From 200fcbb21506826e0d7d7be8842310ba3fdded99 Mon Sep 17 00:00:00 2001
From: Ragnor Comerford <hello@ragnor.co>
Date: Mon, 1 Jun 2026 11:28:00 +0200
Subject: [PATCH] Surface policy-engine errors from stored-query invoke

The invoke handler mapped every authorize_request failure to 404 ('stored
query not found'), which collapsed the authorization decision (deny -> 403)
together with operational failures (no actor -> 401, Cedar evaluation error ->
500). A real policy-engine 500 was hidden as a missing query.

Separate the two concerns instead of sniffing the masked status. Extract
authorize() returning an Authz { Allowed, Denied(msg) } decision and reserve
Err for operational failures only; authorize_request becomes a thin wrapper
that maps Denied -> 403, so the 16 deny-as-403 callers are unchanged. The
invoke handler now matches the decision directly: a denial stays 404 (deny ==
missing, so the catalog can't be probed without the grant), while a 401/500
propagates with its true status.

500 is now a reachable outcome on POST /queries/{name}; document it in the
endpoint responses and regenerate openapi.json.
---
 crates/omnigraph-server/src/lib.rs | 140 ++++++++++++++++++++++++++---
 openapi.json                       |  10 +++
 2 files changed, 137 insertions(+), 13 deletions(-)

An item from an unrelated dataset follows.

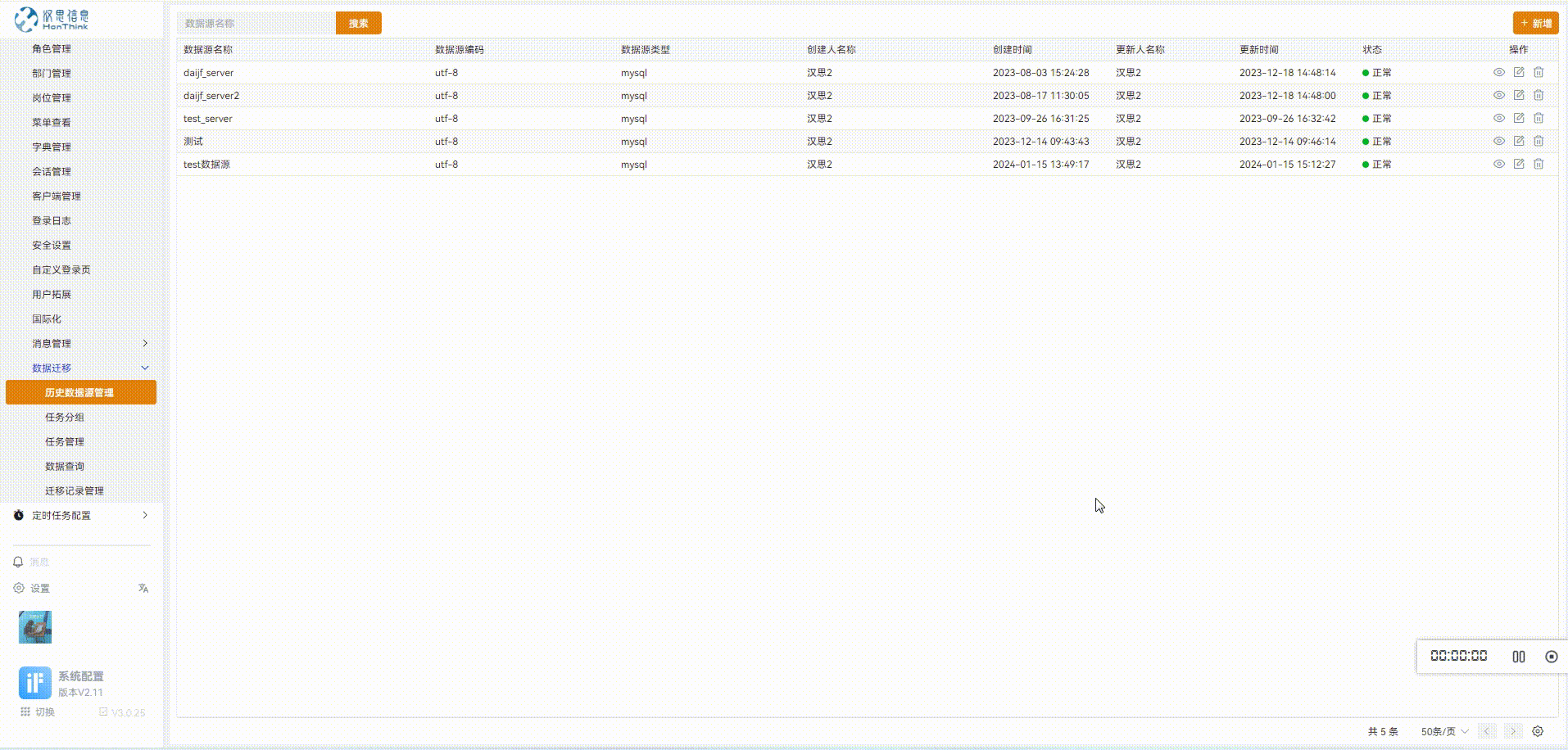Edit the daijf_server data source row

[x=1518, y=72]
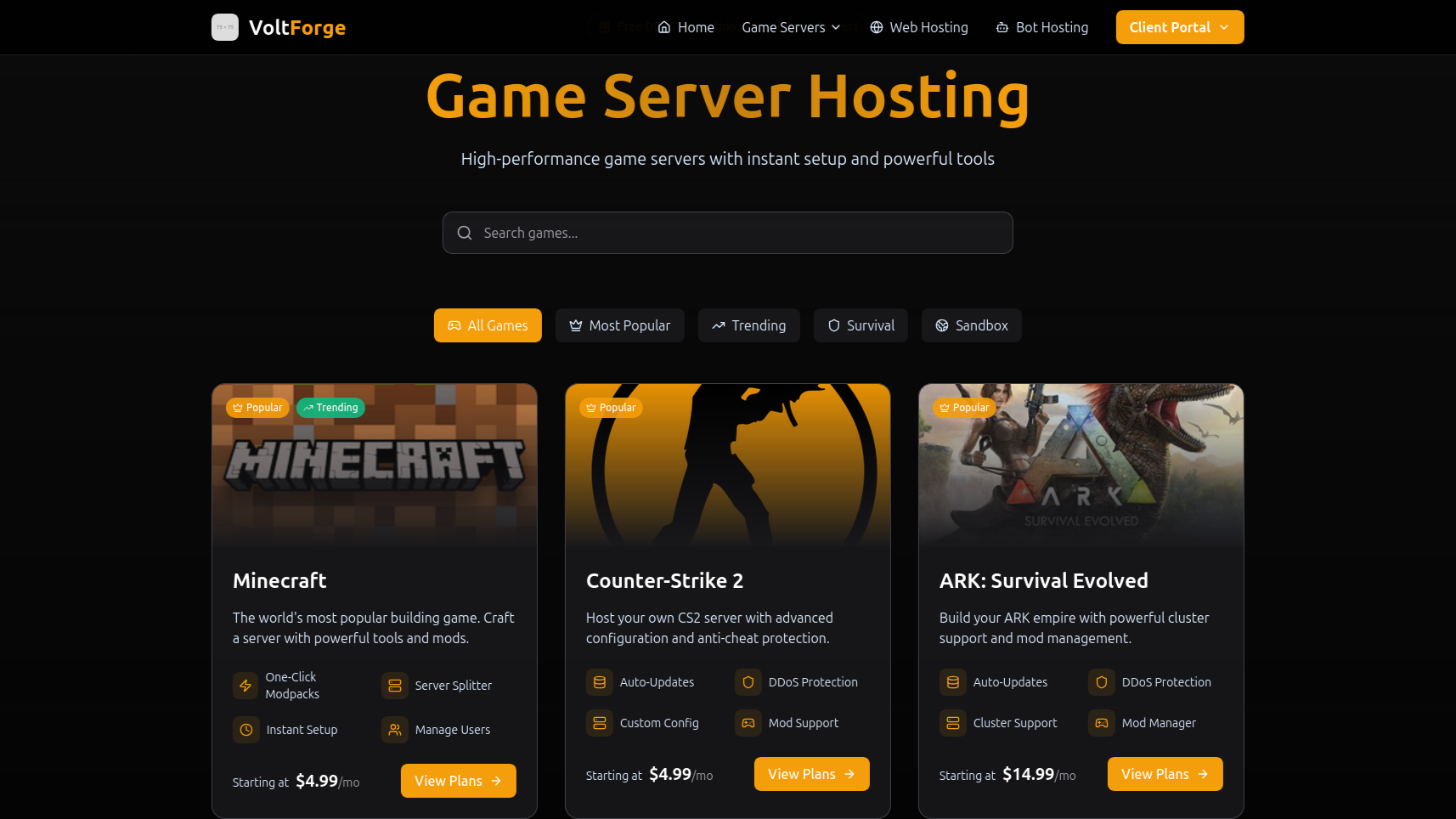Click the Manage Users people icon
This screenshot has height=819, width=1456.
395,730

diff --git a/crates/omnigraph-server/src/lib.rs b/crates/omnigraph-server/src/lib.rs
index ce62c52..64e7570 100644
--- a/crates/omnigraph-server/src/lib.rs
+++ b/crates/omnigraph-server/src/lib.rs
@@ -1663,7 +1663,21 @@ fn log_policy_decision(actor_id: &str, request: &PolicyRequest, decision: &Polic
     );
 }
 
-/// HTTP-layer Cedar policy gate. Two sources of the policy engine:
+/// The allow/deny **decision** an authorization check produces, kept
+/// separate from the operational failures (`Err`) that can occur while
+/// computing it. [`authorize_request`] collapses `Denied` to a 403; a caller
+/// that needs to remap a denial without also remapping operational failures
+/// (the stored-query invoke handler hides a denial as a 404) matches on this
+/// directly, so a real 401 (missing bearer) or 500 (policy-evaluation error)

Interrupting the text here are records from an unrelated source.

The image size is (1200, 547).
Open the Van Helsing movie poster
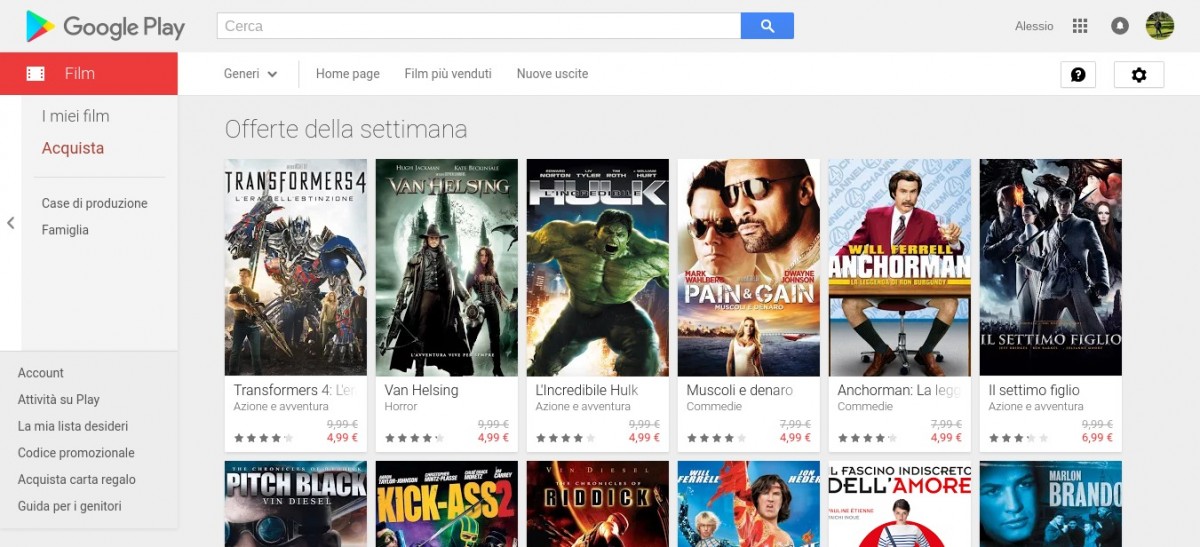(446, 267)
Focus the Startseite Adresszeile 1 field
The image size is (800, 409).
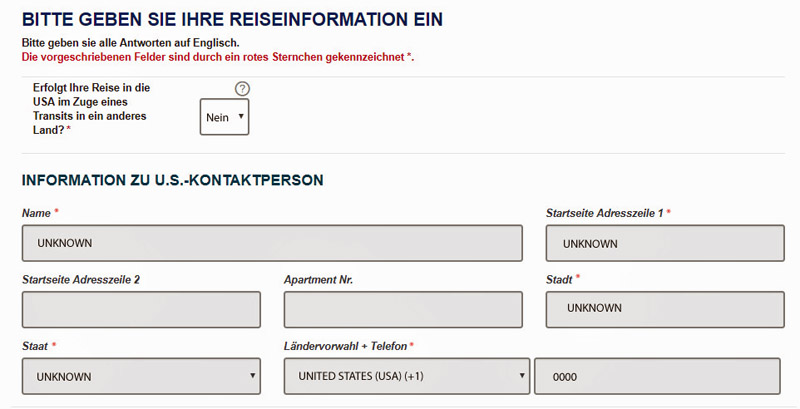pyautogui.click(x=662, y=243)

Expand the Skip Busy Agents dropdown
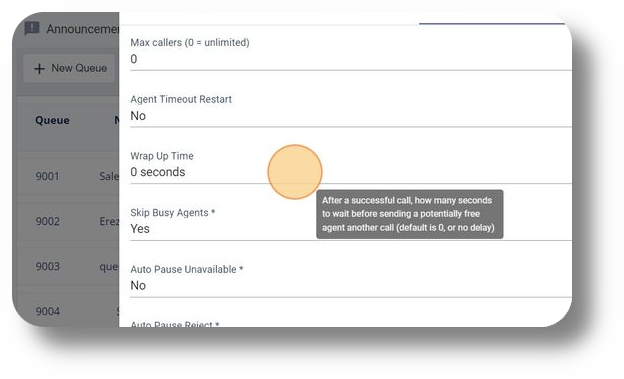(x=351, y=229)
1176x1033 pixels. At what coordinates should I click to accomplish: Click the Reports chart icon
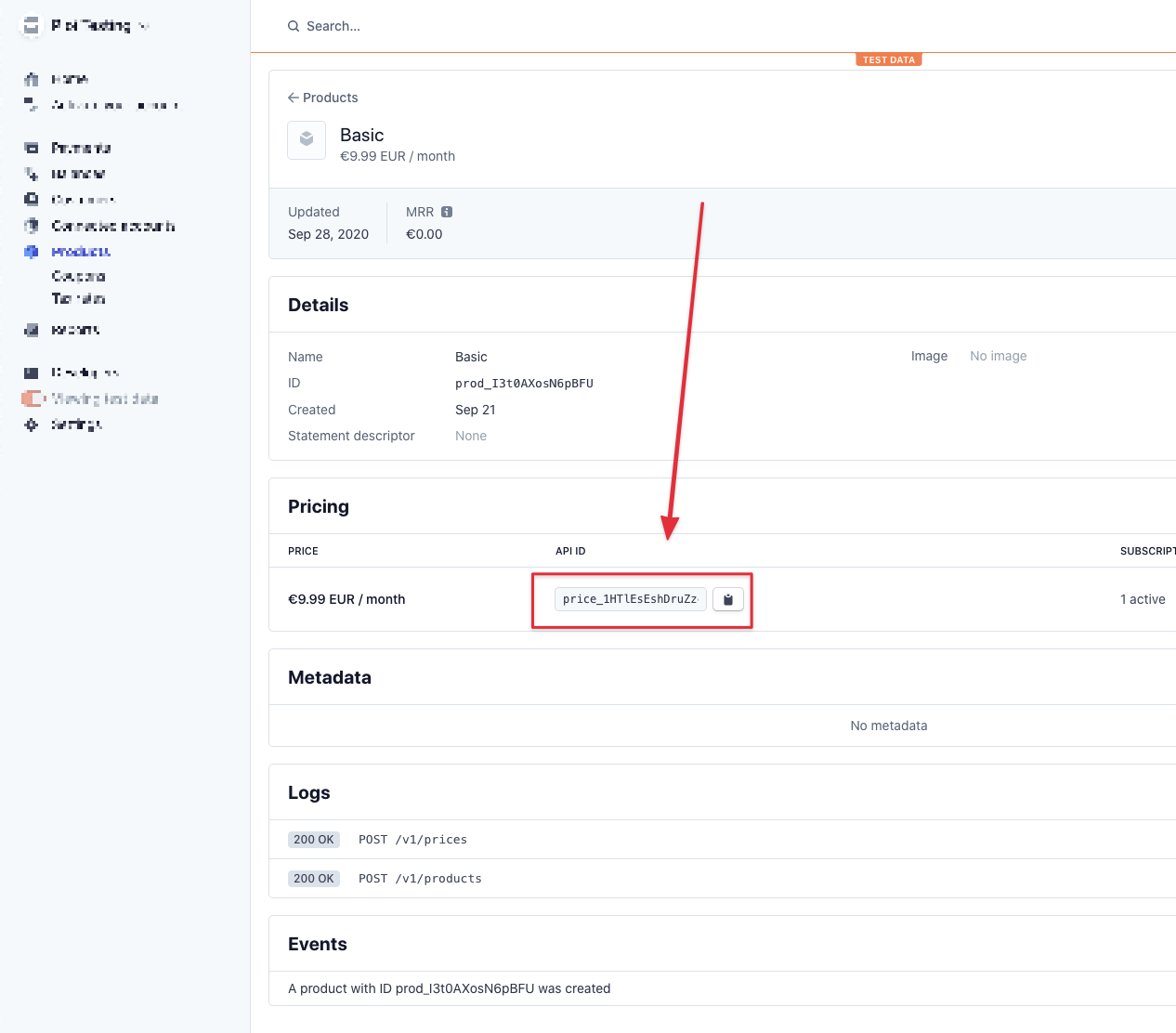click(x=32, y=330)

+/// keeps its true status instead of being masked as the denial's response.
+enum Authz {
+    Allowed,
+    Denied(String),
+}
+
+/// HTTP-layer Cedar policy gate, returning the allow/deny [`Authz`] decision
+/// and reserving `Err` for operational failures (401 missing bearer, 500
+/// policy-evaluation error). Two sources of the policy engine:
 ///   * Per-graph handler — passes `handle.policy.as_deref()` so the
 ///     graph's Cedar rules govern read/change/branch_*/schema_apply.

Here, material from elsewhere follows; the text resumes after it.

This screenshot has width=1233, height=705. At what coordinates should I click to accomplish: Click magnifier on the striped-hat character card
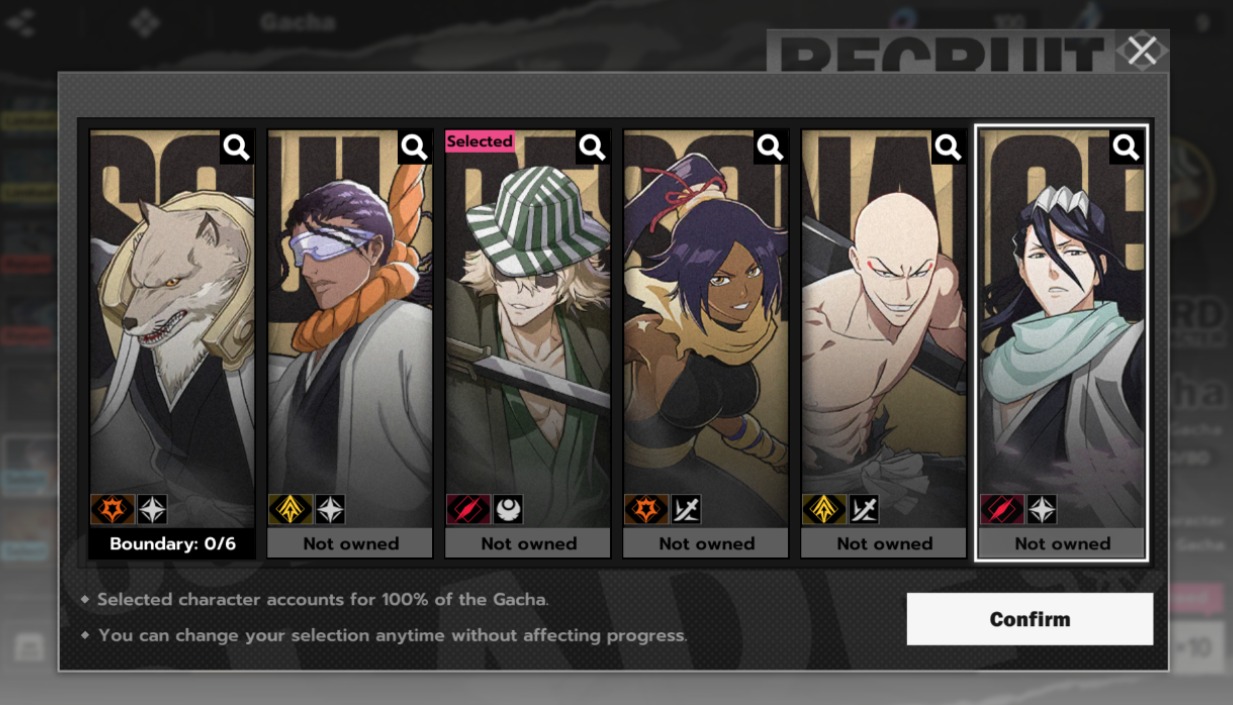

 ///   * Management handler — passes `state.server_policy.as_deref()` so
@@ -1677,11 +1691,11 @@ fn log_policy_decision(actor_id: &str, request: &PolicyRequest, decision: &Polic
 /// dropped from the type), so handlers cannot smuggle it through the
 /// request. See `actor_id_resolves_from_bearer_token_ignoring_client_supplied_headers`
 /// at `tests/server.rs`.
-fn authorize_request(
+fn authorize(
     actor: Option<&ResolvedActor>,
     policy: Option<&PolicyEngine>,
     request: PolicyRequest,
-) -> std::result::Result<(), ApiError> {
+) -> std::result::Result<Authz, ApiError> {
     let Some(engine) = policy else {
         // No PolicyEngine installed. Three runtime states can reach this:
         //
@@ -1708,21 +1722,23 @@ fn authorize_request(
         // operator's only path to enabling it is configuring an
         // explicit `server.policy.file` in omnigraph.yaml.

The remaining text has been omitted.